(Dataset items)
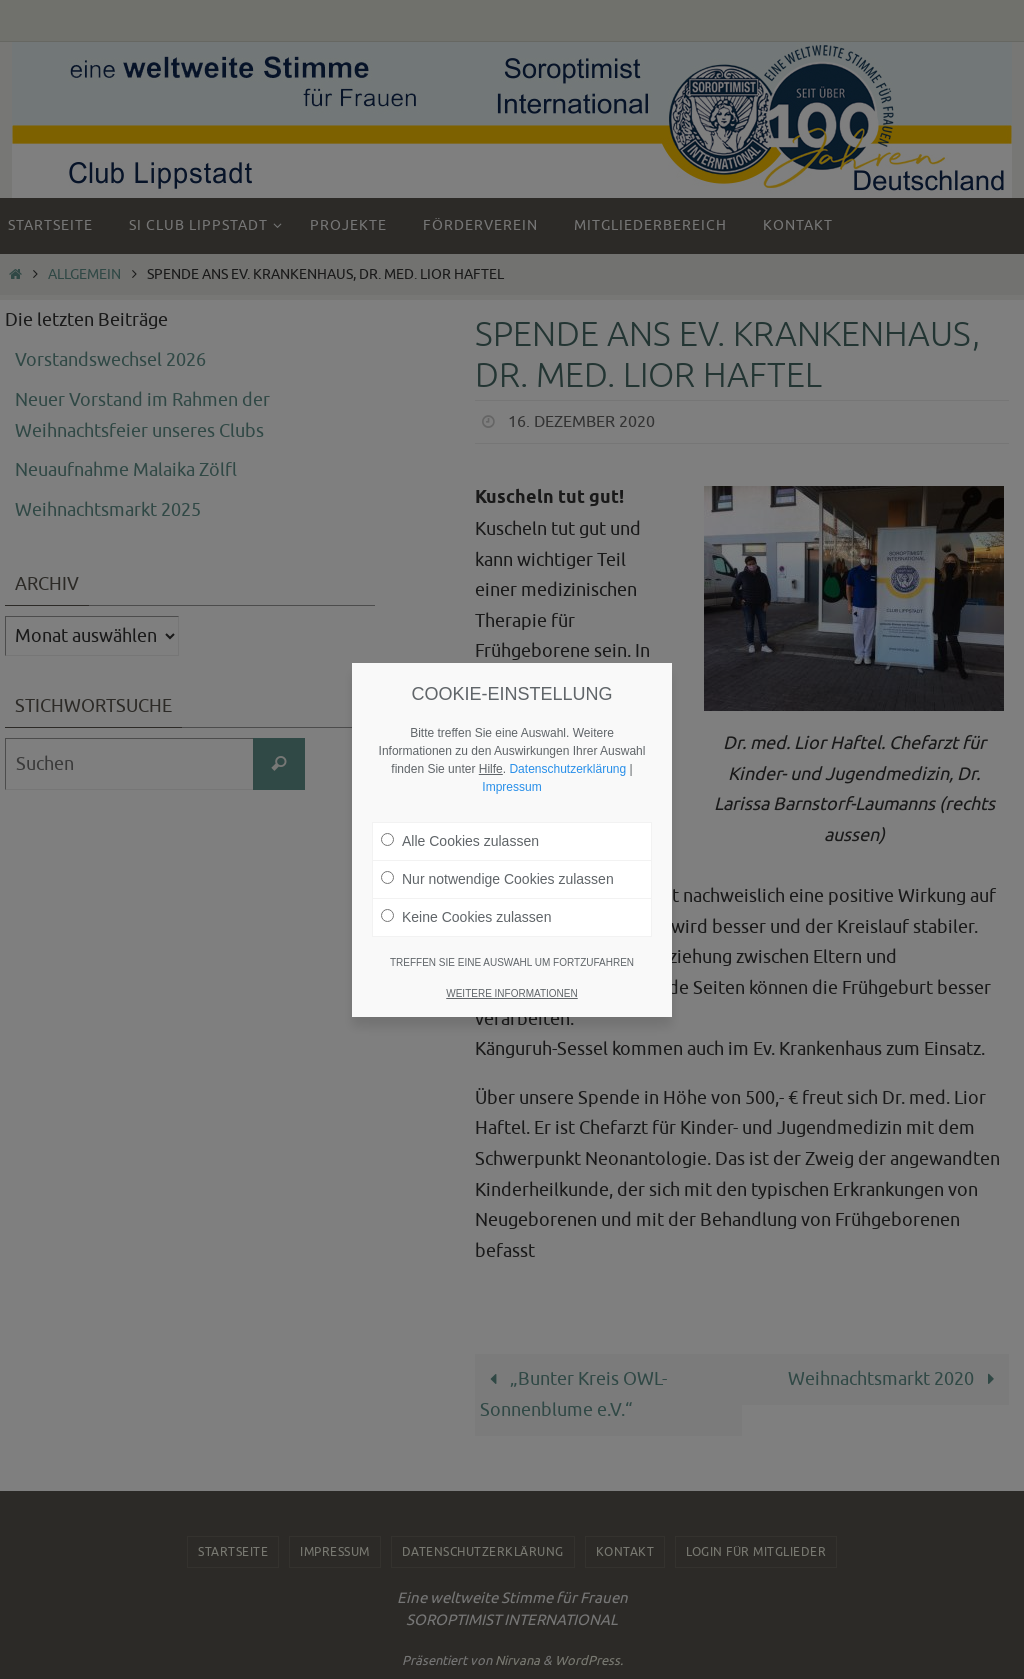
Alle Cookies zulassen (460, 817)
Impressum (511, 763)
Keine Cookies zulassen (466, 893)
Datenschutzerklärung (567, 745)
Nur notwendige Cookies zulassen (497, 855)
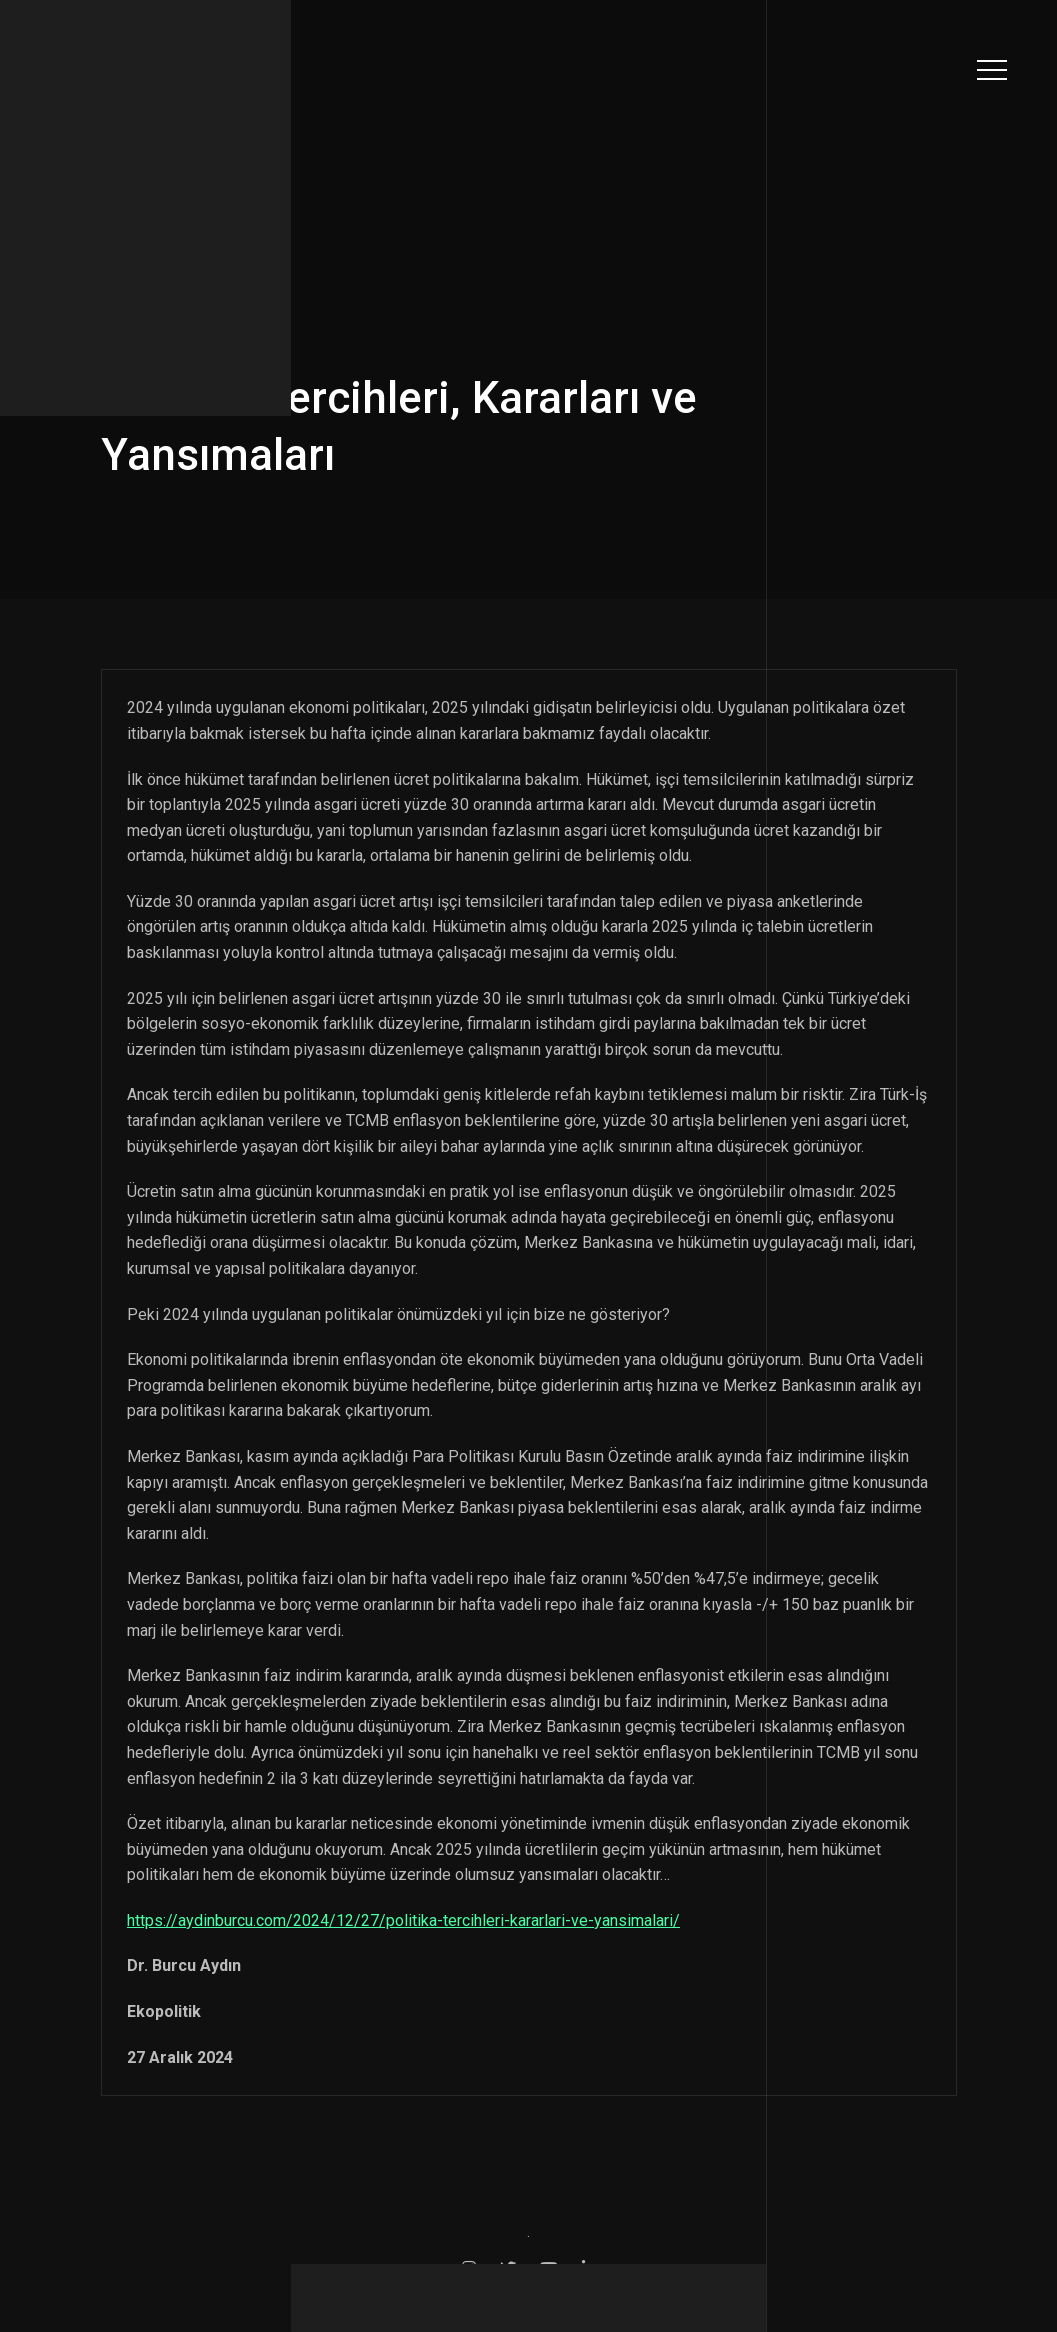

TO DO »
Identify every line of the items that contains the string "zulassen", and copy each such line.

SOLUTION BELOW »
Alle Cookies zulassen (460, 817)
Keine Cookies zulassen (466, 893)
Nur notwendige Cookies zulassen (497, 855)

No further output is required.